▶ [WHAT NEEDS TO BE DONE]
Starting from the line in which "How do I perform: Click the 3D" appears, set down each line exactly through the end of the listing, and nothing else. Leave out pictures.

▶ [MATERIAL SUPPLIED]

◆ ◆ ◆ ◆

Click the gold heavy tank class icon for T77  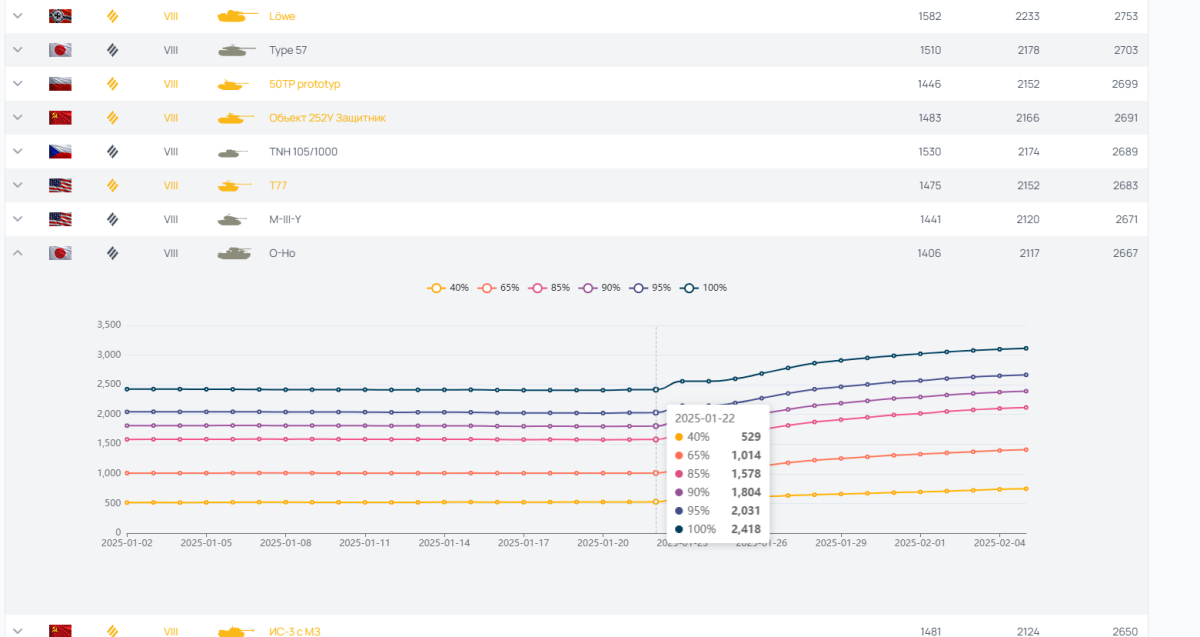112,185
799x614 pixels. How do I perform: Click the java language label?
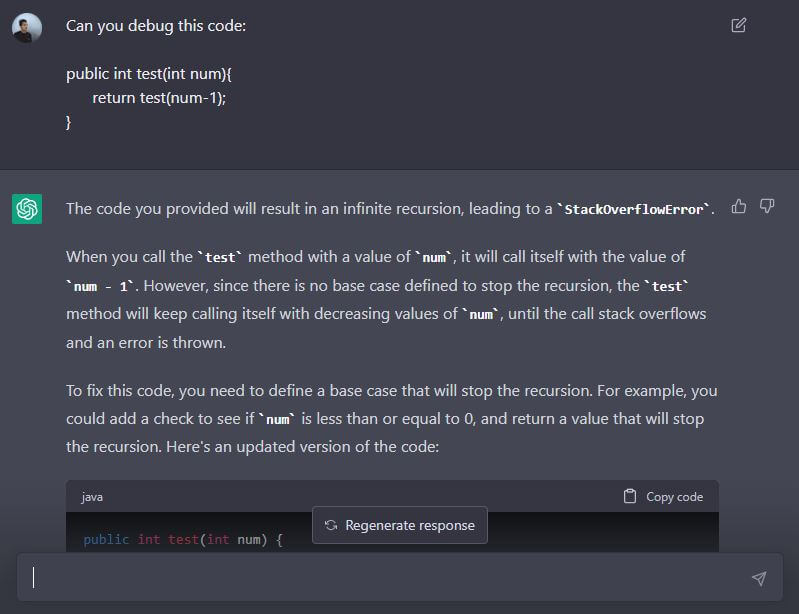92,497
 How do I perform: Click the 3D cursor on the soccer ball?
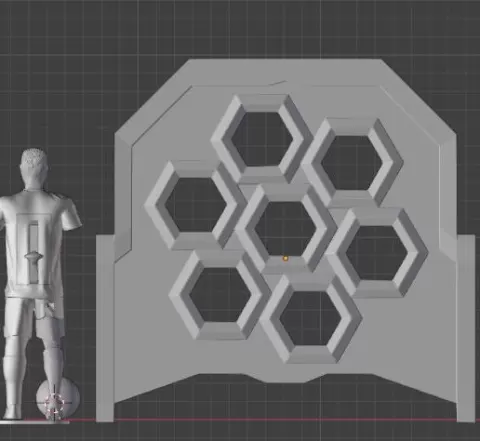click(x=54, y=403)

◆ ◆ ◆ ◆

▶ [RESPONSE FOR THIS EXERCISE]
 How do I perform: Click the 3D cursor on the soccer ball?
click(x=54, y=403)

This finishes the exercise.